╭─ Kutipan Teks

Pengadilan Pajak menolak permohonan banding PT CCI atas koreksi fiskal biaya promosi senilai Rp250,7 miliar. Putusan ini menegaskan bahwa pembebanan biaya harus memenuhi kriteria hubungan langsung sesuai Pasal 6 ayat (1) UU PPh dan prinsip matching cost against revenue, sekalipun dalam model bisnis rantai nilai terintegrasi.
Dalam sengketa untuk Tahun Pajak 2020, sebuah perusahaan multinasional terkemuka yang beroperasi di Indonesia, PT CCI, menghadapi koreksi signifikan dari Direktorat Jenderal Pajak (DJP). Koreksi tersebut berfokus pada biaya promosi yang telah dibebankan oleh PT CCI, yang dalam struktur bisnisnya berperan sebagai produsen bahan baku atau sari minuman (beverage base). DJP menilai biaya promosi tersebut tidak dapat dikurangkan dari penghasilan bruto PT CCI.
Inti konflik sengketa ini terletak pada perbedaan fundamental dalam menafsirkan kelayakan pembebanan biaya. DJP berargumen bahwa biaya promosi tersebut digunakan untuk memasarkan produk minuman jadi yang siap dikonsumsi, yang notabene dijual oleh entitas afiliasi yang berbeda. Menurut DJP, tidak ada hubungan langsung antara promosi produk akhir dengan kegiatan PT CCI untuk mendapatkan, menagih, dan memelihara penghasilannya dari penjualan bahan baku. Argumen ini diperkuat dengan fakta bahwa sebagian biaya promosi dialokasikan untuk merek yang bahan bakunya bahkan tidak diproduksi oleh PT CCI pada tahun tersebut.
Di sisi lain, PT CCI membangun dalilnya di atas fondasi realitas bisnis dan model rantai nilai yang terintegrasi. Perusahaan berpendapat bahwa penjualan bahan bakunya bergantung secara mutlak pada keberhasilan penjualan produk jadi di tingkat konsumen. Dengan demikian, kegiatan promosi produk jadi merupakan strategi yang esensial dan tidak terpisahkan dari upaya untuk mengamankan dan meningkatkan pendapatannya sendiri. Logika bisnis ini, menurut PT CCI, sudah cukup untuk memenuhi kriteria "hubungan langsung" yang disyaratkan oleh undang-undang.

╰─

## Tugas yang Diminta 1
Kutip bagian teks tentang sengketa pajak PT CCI di atas mulai dari "Inti konflik sengketa" sampai dengan "pada tahun tersebut.", termasuk kedua bagian tersebut.
## Tugas yang Diminta 2
Menurut teks tentang sengketa pajak PT CCI di atas, berapa nilai koreksi fiskal atas biaya promosi yang bandingnya ditolak Pengadilan Pajak?
Daftar di bawah ini tidak berhubungan dengan teks di atas.

╭─ Isi Daftar

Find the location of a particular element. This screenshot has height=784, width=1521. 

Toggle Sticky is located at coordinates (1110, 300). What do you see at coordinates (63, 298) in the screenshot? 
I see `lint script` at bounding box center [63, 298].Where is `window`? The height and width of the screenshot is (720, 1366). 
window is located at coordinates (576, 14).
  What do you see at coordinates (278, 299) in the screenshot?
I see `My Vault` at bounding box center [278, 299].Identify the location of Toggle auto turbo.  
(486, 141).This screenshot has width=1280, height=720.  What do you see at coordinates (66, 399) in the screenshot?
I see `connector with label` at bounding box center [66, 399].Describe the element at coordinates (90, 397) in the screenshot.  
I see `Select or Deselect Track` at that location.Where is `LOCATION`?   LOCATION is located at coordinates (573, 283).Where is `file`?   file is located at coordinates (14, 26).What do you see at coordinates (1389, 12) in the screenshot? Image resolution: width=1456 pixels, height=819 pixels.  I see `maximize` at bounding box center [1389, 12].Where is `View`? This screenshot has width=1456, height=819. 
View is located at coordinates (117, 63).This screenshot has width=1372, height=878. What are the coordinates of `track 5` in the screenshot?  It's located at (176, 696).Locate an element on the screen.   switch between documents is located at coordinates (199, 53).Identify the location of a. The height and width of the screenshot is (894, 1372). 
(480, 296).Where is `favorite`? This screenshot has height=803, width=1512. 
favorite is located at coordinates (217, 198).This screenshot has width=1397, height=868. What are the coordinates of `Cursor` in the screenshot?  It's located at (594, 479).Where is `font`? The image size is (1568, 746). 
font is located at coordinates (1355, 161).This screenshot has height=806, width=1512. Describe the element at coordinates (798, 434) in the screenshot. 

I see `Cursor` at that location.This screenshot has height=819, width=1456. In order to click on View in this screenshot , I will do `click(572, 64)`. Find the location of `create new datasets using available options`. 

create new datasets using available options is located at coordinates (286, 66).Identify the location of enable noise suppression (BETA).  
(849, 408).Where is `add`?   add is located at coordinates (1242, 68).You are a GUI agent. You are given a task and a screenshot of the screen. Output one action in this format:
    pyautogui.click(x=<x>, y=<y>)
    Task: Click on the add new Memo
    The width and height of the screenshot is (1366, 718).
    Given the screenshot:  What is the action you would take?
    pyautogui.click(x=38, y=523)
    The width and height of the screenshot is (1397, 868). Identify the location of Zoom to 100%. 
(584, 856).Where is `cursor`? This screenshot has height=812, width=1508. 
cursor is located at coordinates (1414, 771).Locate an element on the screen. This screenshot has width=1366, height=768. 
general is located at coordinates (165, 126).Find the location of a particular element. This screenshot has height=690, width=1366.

╰─

## Hasil yang Benar 1
Inti konflik sengketa ini terletak pada perbedaan fundamental dalam menafsirkan kelayakan pembebanan biaya. DJP berargumen bahwa biaya promosi tersebut digunakan untuk memasarkan produk minuman jadi yang siap dikonsumsi, yang notabene dijual oleh entitas afiliasi yang berbeda. Menurut DJP, tidak ada hubungan langsung antara promosi produk akhir dengan kegiatan PT CCI untuk mendapatkan, menagih, dan memelihara penghasilannya dari penjualan bahan baku. Argumen ini diperkuat dengan fakta bahwa sebagian biaya promosi dialokasikan untuk merek yang bahan bakunya bahkan tidak diproduksi oleh PT CCI pada tahun tersebut.

## Hasil yang Benar 2
Rp250,7 miliar.